▸ OBJECTIVE:
Scale the records from the line with "Enable picture-in-picture mode" up to and including the line with "(x=402, y=577)": repeat every line in that range, requests too, and multiply each coordinate in the answers by 2.1, rounding to whole numbers with halves going up. Leave out all other lines.

▸ MATERIAL TO PROCESS:
################

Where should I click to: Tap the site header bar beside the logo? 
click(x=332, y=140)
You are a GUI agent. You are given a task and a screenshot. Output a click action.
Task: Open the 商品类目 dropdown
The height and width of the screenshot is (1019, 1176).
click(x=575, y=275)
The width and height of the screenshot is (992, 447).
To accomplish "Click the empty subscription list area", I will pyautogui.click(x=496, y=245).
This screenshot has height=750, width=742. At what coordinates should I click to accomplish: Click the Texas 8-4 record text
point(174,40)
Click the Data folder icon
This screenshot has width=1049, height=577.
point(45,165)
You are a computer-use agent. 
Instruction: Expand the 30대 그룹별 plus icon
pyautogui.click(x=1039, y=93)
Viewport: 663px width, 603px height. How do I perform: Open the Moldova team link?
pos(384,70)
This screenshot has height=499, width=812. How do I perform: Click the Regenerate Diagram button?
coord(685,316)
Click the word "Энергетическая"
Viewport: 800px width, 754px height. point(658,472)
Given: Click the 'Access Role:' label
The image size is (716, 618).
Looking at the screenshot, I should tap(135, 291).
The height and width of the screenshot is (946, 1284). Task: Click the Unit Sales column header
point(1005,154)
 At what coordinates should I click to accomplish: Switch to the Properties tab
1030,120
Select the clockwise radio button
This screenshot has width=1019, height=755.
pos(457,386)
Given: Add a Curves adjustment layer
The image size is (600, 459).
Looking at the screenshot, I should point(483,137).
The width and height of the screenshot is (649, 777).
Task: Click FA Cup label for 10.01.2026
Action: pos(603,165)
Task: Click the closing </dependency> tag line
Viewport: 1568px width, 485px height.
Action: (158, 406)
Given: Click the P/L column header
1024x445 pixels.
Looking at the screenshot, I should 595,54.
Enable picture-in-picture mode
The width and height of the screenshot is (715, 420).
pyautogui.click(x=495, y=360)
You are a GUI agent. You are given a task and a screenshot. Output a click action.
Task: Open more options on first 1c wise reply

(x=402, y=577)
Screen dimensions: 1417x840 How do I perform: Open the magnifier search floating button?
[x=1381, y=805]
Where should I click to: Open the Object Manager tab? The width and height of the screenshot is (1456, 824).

################

▸ FULL RESPONSE:
Enable picture-in-picture mode
The width and height of the screenshot is (715, 420).
pyautogui.click(x=1040, y=756)
You are a GUI agent. You are given a task and a screenshot. Output a click action.
Task: Open more options on first 1c wise reply

(x=844, y=1212)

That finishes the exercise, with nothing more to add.